→ **Directions for this task**: Using the listing below, retype the line bearing "The width and height of the screenshot is (346, 231)." and each line after it, word for word, and nothing further.
(Data supplied Opens)
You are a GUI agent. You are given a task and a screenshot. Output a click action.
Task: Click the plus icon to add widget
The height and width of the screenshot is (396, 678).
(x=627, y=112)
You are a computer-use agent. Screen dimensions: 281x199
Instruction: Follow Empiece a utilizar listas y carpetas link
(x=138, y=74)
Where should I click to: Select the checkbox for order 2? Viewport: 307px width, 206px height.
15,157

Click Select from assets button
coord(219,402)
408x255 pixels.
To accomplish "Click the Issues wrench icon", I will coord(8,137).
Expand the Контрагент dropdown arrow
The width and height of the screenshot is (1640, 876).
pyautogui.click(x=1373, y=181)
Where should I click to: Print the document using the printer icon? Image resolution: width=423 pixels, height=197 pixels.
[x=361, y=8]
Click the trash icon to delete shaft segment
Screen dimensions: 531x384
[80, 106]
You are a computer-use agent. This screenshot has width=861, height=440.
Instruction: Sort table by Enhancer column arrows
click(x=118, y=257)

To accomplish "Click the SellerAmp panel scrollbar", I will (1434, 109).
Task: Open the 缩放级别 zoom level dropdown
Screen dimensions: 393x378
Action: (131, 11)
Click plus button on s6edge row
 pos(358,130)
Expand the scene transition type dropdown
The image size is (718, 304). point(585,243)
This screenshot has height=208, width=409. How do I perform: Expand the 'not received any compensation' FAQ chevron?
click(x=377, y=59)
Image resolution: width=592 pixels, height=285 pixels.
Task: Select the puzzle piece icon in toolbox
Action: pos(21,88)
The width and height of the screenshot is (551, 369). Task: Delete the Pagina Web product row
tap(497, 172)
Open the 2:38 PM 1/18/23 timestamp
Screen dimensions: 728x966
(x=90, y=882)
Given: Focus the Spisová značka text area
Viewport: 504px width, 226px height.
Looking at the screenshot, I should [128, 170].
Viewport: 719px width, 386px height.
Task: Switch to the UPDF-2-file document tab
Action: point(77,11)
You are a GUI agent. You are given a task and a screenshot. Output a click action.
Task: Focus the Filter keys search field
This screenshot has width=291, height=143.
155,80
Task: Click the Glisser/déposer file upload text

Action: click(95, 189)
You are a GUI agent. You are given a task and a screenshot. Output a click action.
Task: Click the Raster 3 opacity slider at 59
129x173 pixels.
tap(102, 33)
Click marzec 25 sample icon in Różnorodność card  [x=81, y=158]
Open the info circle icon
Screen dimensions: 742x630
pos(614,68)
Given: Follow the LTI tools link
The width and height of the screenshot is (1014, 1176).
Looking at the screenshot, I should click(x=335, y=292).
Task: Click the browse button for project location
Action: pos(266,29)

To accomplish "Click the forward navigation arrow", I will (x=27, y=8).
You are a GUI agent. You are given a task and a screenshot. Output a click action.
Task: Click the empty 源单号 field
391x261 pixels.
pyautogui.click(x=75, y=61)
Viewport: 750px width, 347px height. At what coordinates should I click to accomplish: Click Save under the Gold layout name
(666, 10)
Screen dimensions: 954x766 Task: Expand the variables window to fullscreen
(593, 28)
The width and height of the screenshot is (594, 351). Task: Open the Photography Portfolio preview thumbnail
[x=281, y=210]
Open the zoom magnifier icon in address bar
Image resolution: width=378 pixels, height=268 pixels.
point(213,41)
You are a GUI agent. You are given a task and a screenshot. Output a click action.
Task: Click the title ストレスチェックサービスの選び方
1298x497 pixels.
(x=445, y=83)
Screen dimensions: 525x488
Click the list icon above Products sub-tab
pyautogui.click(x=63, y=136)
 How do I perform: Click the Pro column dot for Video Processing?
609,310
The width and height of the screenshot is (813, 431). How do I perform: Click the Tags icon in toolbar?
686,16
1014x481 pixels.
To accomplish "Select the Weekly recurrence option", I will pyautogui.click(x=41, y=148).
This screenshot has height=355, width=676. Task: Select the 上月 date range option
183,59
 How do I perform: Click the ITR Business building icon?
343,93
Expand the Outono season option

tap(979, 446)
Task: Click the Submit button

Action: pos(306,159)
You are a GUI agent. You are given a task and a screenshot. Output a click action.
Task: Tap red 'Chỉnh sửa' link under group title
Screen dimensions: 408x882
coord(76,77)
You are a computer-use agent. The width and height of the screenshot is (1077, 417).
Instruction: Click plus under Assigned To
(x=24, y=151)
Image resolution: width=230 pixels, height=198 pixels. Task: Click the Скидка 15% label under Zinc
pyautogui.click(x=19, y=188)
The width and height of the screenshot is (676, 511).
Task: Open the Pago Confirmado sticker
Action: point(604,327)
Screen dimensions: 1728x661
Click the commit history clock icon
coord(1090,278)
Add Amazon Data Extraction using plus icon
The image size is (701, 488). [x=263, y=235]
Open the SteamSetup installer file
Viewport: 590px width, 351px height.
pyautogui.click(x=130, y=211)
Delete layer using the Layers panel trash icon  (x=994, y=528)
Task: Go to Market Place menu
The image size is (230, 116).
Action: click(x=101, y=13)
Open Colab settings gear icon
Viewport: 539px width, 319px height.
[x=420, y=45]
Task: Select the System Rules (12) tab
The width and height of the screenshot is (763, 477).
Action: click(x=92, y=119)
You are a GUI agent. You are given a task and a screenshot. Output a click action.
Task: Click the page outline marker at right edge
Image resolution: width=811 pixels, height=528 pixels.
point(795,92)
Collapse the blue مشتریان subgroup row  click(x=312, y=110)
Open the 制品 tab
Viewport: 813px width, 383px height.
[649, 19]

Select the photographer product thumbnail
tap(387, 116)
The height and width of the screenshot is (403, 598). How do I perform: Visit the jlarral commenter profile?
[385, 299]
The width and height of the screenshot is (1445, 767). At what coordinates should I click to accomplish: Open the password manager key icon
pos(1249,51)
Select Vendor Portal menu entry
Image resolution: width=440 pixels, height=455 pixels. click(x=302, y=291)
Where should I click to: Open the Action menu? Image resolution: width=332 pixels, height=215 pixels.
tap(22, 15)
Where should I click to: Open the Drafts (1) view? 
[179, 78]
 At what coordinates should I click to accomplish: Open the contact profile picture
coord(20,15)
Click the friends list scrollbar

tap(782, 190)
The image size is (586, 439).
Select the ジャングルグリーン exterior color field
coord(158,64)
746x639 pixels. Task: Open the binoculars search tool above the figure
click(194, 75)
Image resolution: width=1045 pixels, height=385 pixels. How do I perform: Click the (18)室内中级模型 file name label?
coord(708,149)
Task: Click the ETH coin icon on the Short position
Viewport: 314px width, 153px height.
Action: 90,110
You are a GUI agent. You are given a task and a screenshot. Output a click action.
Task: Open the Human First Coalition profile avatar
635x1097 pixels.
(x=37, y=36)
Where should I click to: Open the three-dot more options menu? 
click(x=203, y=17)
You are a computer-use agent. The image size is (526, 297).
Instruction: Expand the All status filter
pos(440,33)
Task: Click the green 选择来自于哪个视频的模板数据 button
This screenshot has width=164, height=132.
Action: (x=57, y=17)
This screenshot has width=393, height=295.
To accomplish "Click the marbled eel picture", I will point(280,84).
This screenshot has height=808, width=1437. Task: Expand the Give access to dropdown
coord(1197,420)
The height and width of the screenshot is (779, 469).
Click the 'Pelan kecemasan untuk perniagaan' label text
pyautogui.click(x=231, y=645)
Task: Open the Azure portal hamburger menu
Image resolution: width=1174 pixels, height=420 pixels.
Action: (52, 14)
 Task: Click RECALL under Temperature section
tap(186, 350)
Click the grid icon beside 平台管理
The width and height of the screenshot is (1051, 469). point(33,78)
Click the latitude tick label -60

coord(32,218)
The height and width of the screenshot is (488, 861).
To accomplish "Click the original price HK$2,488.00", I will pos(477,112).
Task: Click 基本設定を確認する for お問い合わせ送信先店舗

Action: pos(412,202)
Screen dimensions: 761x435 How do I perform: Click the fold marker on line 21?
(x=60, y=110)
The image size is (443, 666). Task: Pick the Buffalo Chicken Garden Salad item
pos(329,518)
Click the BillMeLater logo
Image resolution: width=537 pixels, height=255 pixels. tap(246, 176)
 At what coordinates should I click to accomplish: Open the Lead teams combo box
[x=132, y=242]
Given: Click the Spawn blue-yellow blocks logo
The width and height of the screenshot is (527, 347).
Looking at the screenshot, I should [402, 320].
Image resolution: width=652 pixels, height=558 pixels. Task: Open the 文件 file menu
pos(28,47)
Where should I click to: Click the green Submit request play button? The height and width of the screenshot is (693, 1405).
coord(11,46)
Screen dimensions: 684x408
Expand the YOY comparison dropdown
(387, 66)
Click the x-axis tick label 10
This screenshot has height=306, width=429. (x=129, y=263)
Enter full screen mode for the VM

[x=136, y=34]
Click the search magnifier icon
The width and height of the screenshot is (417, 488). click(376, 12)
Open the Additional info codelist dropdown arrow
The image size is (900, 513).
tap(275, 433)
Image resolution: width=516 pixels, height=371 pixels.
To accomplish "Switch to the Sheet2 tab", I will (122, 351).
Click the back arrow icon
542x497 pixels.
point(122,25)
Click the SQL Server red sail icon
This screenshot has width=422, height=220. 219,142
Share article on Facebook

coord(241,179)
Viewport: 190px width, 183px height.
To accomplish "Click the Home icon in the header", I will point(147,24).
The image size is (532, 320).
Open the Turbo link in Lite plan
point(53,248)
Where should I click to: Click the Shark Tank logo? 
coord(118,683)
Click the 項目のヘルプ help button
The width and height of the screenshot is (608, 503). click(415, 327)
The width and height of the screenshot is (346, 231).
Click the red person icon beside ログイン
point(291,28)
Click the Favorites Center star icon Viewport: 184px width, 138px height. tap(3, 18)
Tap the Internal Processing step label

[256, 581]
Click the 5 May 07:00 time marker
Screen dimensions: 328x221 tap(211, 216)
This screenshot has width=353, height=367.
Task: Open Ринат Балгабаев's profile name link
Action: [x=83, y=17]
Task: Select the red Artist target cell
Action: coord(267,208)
(Data supplied Closes)
→ **Final answer**:
The width and height of the screenshot is (346, 231).
Click the red person icon beside ログイン
point(291,28)
Click the Favorites Center star icon Viewport: 184px width, 138px height. tap(3, 18)
Tap the Internal Processing step label

[256, 581]
Click the 5 May 07:00 time marker
Screen dimensions: 328x221 tap(211, 216)
This screenshot has width=353, height=367.
Task: Open Ринат Балгабаев's profile name link
Action: [x=83, y=17]
Task: Select the red Artist target cell
Action: coord(267,208)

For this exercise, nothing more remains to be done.